Stored items:
■ ■ ■ ■ ■ ■ ■
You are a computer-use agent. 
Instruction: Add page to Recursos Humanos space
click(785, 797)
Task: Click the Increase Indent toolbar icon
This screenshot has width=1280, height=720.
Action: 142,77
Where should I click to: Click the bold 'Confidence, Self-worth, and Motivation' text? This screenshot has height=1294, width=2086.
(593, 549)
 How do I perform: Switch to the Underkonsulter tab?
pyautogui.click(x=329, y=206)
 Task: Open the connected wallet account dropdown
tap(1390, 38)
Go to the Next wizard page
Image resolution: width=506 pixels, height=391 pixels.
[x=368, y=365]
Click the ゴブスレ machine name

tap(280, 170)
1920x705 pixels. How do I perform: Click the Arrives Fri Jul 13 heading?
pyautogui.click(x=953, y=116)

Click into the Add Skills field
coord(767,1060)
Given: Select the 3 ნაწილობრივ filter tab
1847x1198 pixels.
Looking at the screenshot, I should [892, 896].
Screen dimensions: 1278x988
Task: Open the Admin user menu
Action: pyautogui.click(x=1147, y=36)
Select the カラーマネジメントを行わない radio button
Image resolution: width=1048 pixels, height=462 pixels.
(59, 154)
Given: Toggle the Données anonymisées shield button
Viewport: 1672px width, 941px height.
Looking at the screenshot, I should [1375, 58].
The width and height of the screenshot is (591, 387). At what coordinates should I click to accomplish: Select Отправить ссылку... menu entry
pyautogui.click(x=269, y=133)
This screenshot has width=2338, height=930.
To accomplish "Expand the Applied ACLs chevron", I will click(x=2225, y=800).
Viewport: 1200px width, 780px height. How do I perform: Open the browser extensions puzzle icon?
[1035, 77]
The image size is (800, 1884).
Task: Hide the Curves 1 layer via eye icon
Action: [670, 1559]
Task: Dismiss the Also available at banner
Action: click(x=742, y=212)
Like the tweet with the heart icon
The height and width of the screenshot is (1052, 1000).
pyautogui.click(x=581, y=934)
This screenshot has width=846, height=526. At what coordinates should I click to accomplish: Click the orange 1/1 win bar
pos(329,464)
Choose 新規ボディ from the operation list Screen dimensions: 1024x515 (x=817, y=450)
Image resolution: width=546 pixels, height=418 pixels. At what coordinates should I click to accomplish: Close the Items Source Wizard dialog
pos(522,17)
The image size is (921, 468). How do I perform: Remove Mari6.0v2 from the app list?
■ ■ ■ ■ ■ ■ ■
Task -
Scan the data above for the string "list". Copy every line in which it appears.

Answer area -
Choose 新規ボディ from the operation list Screen dimensions: 1024x515 (x=817, y=450)
The image size is (921, 468). How do I perform: Remove Mari6.0v2 from the app list?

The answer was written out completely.